- _The problem_: Every line in the data below from the one containing "The width and height of the screenshot is (554, 556)." down to the one containing "Given: Open the Company filter dropdown", both included, must be retyped exactly; no other line is to appear.

——————————

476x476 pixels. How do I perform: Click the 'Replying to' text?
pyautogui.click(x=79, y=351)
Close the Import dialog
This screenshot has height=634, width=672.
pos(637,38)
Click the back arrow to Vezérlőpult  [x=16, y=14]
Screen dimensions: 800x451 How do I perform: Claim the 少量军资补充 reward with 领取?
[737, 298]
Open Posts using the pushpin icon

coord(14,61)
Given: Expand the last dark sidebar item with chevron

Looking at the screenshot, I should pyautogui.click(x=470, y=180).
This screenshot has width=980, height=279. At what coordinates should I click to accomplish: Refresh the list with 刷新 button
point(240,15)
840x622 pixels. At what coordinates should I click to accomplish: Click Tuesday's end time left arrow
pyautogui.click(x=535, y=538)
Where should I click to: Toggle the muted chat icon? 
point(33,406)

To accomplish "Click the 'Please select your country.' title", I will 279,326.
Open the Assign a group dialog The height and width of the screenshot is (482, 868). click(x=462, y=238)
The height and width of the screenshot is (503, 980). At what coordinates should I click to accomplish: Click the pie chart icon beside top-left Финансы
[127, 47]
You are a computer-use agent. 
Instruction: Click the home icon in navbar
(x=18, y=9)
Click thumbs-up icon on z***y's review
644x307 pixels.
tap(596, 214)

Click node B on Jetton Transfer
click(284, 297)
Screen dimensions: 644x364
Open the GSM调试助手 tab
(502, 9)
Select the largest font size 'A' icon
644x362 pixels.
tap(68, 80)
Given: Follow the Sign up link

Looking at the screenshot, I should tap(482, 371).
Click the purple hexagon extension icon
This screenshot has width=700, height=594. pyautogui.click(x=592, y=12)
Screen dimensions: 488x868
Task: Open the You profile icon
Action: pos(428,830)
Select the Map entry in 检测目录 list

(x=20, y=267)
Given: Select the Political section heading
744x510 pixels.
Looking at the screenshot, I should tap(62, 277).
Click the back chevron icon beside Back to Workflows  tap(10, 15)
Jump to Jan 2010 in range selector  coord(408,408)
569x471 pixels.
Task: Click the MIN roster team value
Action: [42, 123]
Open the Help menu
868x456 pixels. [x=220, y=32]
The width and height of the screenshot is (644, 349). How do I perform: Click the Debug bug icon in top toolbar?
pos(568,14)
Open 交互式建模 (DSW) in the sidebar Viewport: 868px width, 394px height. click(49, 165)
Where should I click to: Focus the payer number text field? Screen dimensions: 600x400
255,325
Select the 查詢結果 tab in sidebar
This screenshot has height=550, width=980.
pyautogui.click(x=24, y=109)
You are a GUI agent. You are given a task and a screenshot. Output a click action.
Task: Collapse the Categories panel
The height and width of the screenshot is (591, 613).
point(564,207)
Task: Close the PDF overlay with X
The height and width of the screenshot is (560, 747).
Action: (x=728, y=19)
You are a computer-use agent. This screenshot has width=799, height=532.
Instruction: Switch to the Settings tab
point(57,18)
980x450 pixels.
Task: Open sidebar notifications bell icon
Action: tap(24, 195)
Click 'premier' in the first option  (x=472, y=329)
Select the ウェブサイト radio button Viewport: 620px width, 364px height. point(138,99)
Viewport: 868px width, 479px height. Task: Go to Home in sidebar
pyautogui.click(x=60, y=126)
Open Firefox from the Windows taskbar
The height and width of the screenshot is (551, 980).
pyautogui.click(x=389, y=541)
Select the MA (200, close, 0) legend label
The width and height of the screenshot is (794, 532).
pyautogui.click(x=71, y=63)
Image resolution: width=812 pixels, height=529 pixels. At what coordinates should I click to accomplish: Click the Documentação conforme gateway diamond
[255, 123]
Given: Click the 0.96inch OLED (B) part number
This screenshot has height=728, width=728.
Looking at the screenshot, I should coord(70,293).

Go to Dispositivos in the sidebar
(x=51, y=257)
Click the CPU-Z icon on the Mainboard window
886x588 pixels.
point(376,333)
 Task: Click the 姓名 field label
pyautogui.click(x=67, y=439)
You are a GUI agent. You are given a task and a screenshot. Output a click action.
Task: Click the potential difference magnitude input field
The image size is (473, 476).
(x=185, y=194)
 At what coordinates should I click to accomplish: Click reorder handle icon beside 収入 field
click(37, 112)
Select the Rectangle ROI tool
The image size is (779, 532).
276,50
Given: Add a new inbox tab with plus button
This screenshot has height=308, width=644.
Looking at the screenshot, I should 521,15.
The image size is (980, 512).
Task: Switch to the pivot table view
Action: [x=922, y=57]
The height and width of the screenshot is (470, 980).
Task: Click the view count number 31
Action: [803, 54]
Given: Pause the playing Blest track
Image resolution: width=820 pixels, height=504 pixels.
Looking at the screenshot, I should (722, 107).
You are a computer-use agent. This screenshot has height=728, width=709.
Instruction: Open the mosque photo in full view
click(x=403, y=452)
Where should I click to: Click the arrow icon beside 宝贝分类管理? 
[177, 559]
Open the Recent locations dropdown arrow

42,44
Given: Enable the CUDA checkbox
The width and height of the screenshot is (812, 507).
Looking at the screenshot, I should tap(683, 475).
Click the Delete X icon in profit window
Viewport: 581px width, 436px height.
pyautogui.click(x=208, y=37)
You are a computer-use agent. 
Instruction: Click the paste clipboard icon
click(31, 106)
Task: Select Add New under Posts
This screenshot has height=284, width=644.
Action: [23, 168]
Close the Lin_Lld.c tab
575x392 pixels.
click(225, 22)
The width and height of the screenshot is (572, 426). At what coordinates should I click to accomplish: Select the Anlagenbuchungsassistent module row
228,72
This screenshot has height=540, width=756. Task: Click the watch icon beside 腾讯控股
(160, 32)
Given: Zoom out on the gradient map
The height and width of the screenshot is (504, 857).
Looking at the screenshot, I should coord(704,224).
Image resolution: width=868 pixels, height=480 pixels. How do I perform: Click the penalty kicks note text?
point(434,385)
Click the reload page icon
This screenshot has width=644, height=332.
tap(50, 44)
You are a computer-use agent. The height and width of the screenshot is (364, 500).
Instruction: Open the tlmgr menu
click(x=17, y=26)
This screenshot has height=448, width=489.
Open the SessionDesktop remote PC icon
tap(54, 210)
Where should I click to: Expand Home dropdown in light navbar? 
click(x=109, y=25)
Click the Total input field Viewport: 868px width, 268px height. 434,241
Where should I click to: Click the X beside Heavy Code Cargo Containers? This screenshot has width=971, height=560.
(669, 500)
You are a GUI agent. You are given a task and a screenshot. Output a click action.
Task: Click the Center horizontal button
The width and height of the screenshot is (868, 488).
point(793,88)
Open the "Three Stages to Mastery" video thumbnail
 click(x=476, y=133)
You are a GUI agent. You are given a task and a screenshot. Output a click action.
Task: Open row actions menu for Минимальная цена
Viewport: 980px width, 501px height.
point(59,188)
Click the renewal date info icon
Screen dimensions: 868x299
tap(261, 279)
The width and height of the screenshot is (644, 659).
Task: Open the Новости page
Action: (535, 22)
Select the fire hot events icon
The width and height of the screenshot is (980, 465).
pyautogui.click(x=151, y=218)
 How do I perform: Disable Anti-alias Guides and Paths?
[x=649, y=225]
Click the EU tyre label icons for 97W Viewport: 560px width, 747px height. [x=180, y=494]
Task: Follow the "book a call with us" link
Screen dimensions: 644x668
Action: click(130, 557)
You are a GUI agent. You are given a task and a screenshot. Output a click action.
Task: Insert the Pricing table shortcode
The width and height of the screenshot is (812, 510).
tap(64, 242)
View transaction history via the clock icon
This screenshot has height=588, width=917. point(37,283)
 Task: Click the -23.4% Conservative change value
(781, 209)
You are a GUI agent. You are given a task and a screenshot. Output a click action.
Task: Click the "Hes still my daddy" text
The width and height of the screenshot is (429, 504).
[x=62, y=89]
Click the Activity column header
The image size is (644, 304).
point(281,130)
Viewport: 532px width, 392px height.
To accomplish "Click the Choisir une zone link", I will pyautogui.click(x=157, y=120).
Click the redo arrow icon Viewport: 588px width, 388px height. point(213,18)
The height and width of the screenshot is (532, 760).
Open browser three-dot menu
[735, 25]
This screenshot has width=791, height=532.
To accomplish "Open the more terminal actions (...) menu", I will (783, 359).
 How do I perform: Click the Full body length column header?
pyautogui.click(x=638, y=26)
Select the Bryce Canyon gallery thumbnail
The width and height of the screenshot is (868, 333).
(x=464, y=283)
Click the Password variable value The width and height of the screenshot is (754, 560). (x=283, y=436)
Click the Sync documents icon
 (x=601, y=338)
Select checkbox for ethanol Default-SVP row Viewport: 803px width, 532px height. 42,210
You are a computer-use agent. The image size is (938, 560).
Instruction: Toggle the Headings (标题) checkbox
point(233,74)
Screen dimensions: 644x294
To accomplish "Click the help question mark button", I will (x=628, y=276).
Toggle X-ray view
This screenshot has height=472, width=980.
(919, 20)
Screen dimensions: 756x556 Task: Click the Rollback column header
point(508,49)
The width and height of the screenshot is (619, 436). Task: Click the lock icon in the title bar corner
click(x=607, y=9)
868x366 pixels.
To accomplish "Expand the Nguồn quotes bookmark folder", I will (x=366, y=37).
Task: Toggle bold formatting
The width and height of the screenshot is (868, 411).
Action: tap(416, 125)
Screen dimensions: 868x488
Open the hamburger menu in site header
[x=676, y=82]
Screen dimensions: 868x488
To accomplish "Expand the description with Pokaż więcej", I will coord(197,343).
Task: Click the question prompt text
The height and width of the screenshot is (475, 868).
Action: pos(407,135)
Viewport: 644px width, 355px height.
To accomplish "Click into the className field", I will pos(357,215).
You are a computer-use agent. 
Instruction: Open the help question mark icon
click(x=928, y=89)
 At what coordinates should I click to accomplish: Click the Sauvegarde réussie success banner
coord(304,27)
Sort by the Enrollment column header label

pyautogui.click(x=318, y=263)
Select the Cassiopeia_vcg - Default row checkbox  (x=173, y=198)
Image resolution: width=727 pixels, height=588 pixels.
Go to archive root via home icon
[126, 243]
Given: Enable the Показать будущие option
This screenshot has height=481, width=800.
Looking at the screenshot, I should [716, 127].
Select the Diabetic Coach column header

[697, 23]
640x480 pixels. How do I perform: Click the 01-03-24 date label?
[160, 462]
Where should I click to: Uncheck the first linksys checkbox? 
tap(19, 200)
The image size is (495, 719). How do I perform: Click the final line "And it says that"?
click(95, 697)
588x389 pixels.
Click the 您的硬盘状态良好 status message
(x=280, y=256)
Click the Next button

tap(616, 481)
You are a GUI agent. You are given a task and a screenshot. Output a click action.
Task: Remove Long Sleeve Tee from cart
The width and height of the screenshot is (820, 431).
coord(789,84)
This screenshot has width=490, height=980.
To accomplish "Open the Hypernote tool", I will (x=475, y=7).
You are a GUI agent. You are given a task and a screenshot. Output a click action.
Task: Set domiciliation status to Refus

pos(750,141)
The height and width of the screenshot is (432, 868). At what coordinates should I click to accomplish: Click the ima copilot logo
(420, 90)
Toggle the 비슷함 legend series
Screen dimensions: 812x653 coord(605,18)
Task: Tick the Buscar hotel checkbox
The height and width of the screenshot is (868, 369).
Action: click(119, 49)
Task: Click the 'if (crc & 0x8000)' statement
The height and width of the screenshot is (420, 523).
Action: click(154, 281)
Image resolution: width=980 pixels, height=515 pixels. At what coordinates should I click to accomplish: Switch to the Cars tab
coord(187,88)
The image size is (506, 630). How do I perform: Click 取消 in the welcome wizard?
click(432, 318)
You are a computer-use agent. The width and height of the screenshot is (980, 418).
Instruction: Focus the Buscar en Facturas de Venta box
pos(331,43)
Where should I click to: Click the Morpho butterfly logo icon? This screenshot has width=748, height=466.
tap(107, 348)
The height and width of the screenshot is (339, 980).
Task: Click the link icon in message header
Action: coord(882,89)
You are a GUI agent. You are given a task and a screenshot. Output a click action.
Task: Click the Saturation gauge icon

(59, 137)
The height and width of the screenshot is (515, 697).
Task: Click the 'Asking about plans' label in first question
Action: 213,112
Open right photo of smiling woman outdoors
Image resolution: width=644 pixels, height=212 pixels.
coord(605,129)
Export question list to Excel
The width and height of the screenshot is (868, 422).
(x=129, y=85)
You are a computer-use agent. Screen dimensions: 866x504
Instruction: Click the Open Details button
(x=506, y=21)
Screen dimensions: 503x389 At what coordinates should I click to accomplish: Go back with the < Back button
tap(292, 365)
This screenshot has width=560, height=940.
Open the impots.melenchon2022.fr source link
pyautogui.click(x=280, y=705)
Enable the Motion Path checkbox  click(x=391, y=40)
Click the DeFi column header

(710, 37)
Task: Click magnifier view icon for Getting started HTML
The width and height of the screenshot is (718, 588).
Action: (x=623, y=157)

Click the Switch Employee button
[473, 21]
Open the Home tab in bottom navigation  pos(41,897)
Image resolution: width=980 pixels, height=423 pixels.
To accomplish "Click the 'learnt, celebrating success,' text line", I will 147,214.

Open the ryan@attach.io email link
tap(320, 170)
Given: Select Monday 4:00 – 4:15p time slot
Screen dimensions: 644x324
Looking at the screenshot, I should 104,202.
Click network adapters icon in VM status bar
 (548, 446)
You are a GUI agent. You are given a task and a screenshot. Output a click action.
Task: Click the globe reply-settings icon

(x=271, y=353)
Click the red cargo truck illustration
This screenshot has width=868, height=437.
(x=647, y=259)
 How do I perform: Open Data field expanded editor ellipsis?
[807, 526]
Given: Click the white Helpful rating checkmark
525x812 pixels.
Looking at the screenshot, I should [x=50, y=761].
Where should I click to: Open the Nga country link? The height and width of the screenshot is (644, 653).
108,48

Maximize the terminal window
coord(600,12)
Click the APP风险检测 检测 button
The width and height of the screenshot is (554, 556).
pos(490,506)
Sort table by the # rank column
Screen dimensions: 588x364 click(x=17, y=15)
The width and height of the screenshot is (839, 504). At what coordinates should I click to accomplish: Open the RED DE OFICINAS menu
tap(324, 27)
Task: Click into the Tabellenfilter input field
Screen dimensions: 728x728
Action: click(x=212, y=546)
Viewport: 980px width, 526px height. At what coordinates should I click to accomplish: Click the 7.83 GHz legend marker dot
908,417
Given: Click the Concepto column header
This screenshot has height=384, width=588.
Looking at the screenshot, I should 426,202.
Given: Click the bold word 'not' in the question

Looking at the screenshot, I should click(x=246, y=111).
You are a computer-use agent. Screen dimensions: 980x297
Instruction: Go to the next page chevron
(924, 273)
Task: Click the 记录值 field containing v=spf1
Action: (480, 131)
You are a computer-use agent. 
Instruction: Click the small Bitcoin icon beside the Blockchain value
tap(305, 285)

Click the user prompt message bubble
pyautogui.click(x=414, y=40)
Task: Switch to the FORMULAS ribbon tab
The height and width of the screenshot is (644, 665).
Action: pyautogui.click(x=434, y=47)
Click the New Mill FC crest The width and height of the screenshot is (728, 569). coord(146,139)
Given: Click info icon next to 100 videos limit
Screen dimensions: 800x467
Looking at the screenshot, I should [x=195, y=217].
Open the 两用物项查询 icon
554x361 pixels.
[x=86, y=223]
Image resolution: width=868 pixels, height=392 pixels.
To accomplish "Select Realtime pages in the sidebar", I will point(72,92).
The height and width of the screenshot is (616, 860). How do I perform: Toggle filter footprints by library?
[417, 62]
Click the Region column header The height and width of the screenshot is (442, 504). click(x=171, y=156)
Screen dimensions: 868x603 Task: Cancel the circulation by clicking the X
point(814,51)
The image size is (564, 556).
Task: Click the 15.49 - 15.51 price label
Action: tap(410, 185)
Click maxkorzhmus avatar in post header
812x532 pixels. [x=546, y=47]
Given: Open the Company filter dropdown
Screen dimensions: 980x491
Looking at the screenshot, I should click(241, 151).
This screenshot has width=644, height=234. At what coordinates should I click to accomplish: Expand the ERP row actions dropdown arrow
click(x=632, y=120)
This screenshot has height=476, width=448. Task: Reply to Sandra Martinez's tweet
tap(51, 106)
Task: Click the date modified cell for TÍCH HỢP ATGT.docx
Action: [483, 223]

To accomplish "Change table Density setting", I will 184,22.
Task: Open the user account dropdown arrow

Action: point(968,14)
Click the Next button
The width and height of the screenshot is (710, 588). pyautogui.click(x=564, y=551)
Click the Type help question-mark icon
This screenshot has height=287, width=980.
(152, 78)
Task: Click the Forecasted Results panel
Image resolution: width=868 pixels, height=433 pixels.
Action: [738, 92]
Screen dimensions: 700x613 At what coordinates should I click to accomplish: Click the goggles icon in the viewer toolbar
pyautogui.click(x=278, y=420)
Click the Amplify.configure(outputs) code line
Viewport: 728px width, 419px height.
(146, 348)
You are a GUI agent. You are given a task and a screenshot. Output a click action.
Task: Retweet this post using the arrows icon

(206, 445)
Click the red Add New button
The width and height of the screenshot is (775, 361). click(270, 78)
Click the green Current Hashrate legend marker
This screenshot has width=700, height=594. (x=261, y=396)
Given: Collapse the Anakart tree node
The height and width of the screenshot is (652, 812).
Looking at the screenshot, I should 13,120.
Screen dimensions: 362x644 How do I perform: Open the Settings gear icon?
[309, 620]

——————————

- _Result_:
The width and height of the screenshot is (554, 556).
pos(490,506)
Sort table by the # rank column
Screen dimensions: 588x364 click(x=17, y=15)
The width and height of the screenshot is (839, 504). At what coordinates should I click to accomplish: Open the RED DE OFICINAS menu
tap(324, 27)
Task: Click into the Tabellenfilter input field
Screen dimensions: 728x728
Action: click(x=212, y=546)
Viewport: 980px width, 526px height. At what coordinates should I click to accomplish: Click the 7.83 GHz legend marker dot
908,417
Given: Click the Concepto column header
This screenshot has height=384, width=588.
Looking at the screenshot, I should 426,202.
Given: Click the bold word 'not' in the question

Looking at the screenshot, I should click(x=246, y=111).
You are a computer-use agent. Screen dimensions: 980x297
Instruction: Go to the next page chevron
(924, 273)
Task: Click the 记录值 field containing v=spf1
Action: (480, 131)
You are a computer-use agent. 
Instruction: Click the small Bitcoin icon beside the Blockchain value
tap(305, 285)

Click the user prompt message bubble
pyautogui.click(x=414, y=40)
Task: Switch to the FORMULAS ribbon tab
The height and width of the screenshot is (644, 665).
Action: pyautogui.click(x=434, y=47)
Click the New Mill FC crest The width and height of the screenshot is (728, 569). coord(146,139)
Given: Click info icon next to 100 videos limit
Screen dimensions: 800x467
Looking at the screenshot, I should [x=195, y=217].
Open the 两用物项查询 icon
554x361 pixels.
[x=86, y=223]
Image resolution: width=868 pixels, height=392 pixels.
To accomplish "Select Realtime pages in the sidebar", I will point(72,92).
The height and width of the screenshot is (616, 860). How do I perform: Toggle filter footprints by library?
[417, 62]
Click the Region column header The height and width of the screenshot is (442, 504). click(x=171, y=156)
Screen dimensions: 868x603 Task: Cancel the circulation by clicking the X
point(814,51)
The image size is (564, 556).
Task: Click the 15.49 - 15.51 price label
Action: tap(410, 185)
Click maxkorzhmus avatar in post header
812x532 pixels. [x=546, y=47]
Given: Open the Company filter dropdown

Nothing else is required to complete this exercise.